Bizim jenerasyonda, pek çok kişinin unutamadığı bu ortak noktalardan biri oldu, Hrant Dink’in vurulması. Arkadaşlarımla, defalarca, “Sen ne yapıyordun ilk duyduğunda?” sohbetleri yaptık. Sonra “Ne hissettin?” sorusu geldi. Ben dahil, etrafımdaki neredeyse herkes aynı hisle dolmuştu önceleri: Şaşkınlık.
Çünkü mamalarımız aralarında konuşurlardı, televizyonda her gördüklerinde “Bir işler başına gelecek bu adamın” derlerdi; biz ise hiç ihtimal vermez, “Artık devir değişti, olmaz öyle şeyler” derdik.
Fakat her zamanki gibi, yine mamalar haklı çıkmıştı.
İlk şaşkınlık ânından sonra, çok kısa bir süre içinde, hepimizin içine, korku ya da başka bir şey değil, kapkara bir öfke oturdu.
Önce, bunun dünyanın birçok başka yerinde de olabilecek bir şey olduğunu falan düşünmeye çalıştık. Manyağın biri çıkmış, John Lennon’ı bile vurmuştu mesela, üstelik sadece ünlü olmak için... Bunu da manyağın biri çıkıp yapmış olabilirdi.
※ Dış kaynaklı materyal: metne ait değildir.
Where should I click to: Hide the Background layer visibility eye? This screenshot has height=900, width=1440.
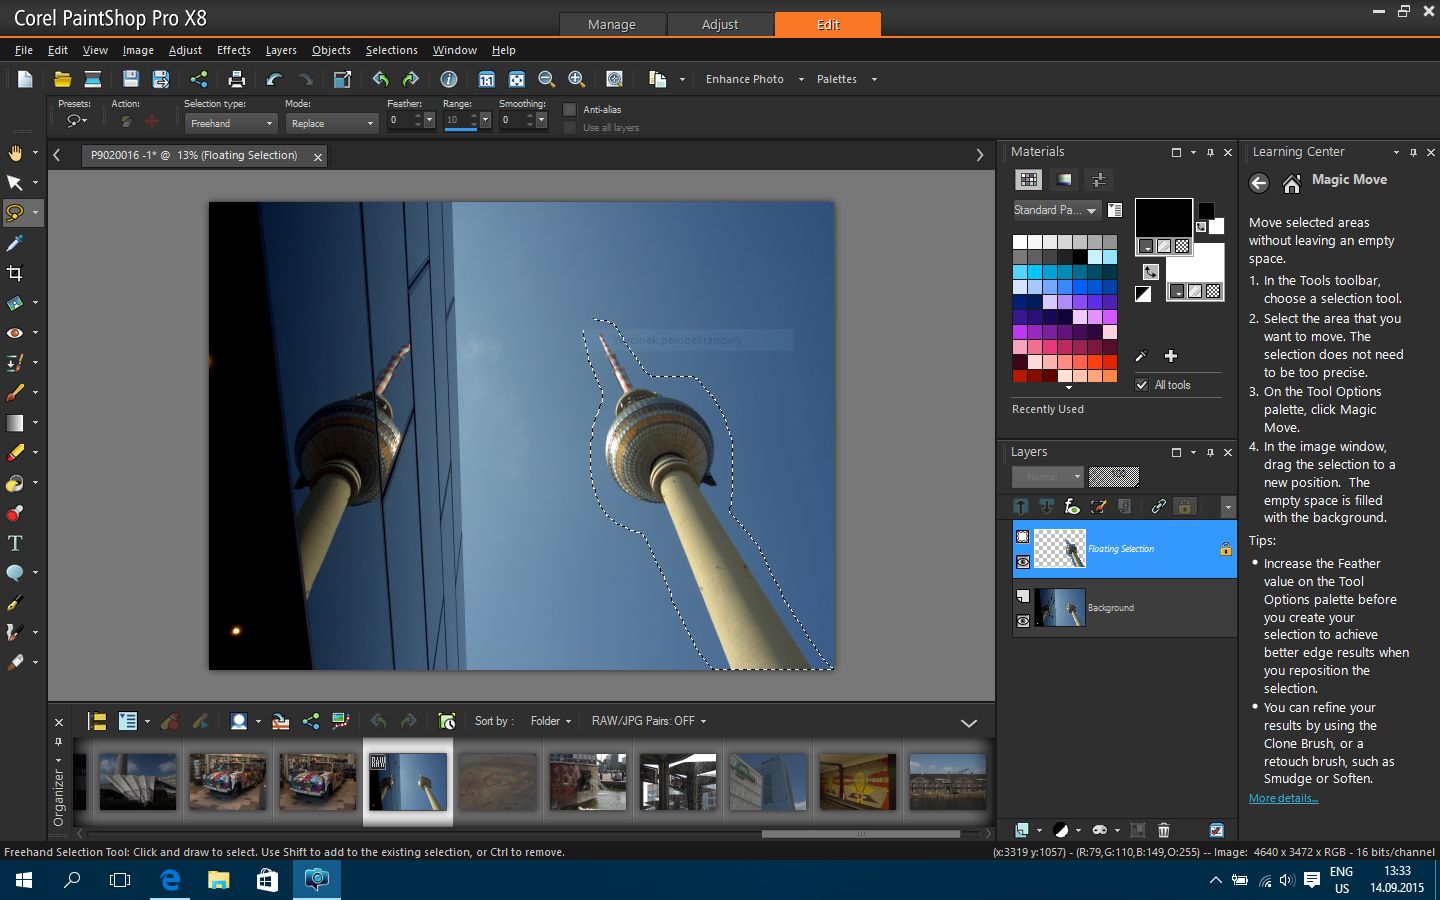coord(1022,621)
Sonra, içimizi çok acıtan başka şeyler gördük. Bayrak önünde katille poz veren polisler, beyaz bereli taraftarlar, Ankara’nın karanlık dehlizlerinde kaybolmuş bir dava, suça bulaşan tüm devlet memurlarının terfi alması, ve daha pek çok şey.
O gün korkmamış olanlar, bu son günlerde olanları gördükçe, memleketin sürüklendiği durumdan, en hafif tabiriyle ‘bir güvercin tedirginliği’ne kapılmıştır herhalde.
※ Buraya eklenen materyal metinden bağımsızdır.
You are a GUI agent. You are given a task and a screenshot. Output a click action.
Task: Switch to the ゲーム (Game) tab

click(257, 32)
Şimdi eski işbirlikçileriyle araları bozuldu diye onları kollamayı bıraktıklarından dolayı işin içinde olan devlet memurları gözaltına alınabiliyor diye memnun olacak değiliz. Yarın araları düzelirse, aynı kirli çorapların başkalarının başına örülüp örülmeyeceğini kim garanti edebilir ki?
Onun için, adalet istemeliyiz. Pazarlıklara, içinde bulunduğumuz narin durumlara falan bakmadan, sadece adalet istemeliyiz. Çünkü biliyoruz ki, eğer bir suçla yüzleşmezsen, adaleti sağlamazsan, o suç, etrafındaki her şeyi kirleten, devasa bir kötülük haline gelir. Suç ve kötülük bulaşıcıdır. İster 100 sene önce işlenmiş olsun, ister sekiz...
Temiz kalabilmek için adalet istemeliyiz, yoksa biz de kirleneceğiz.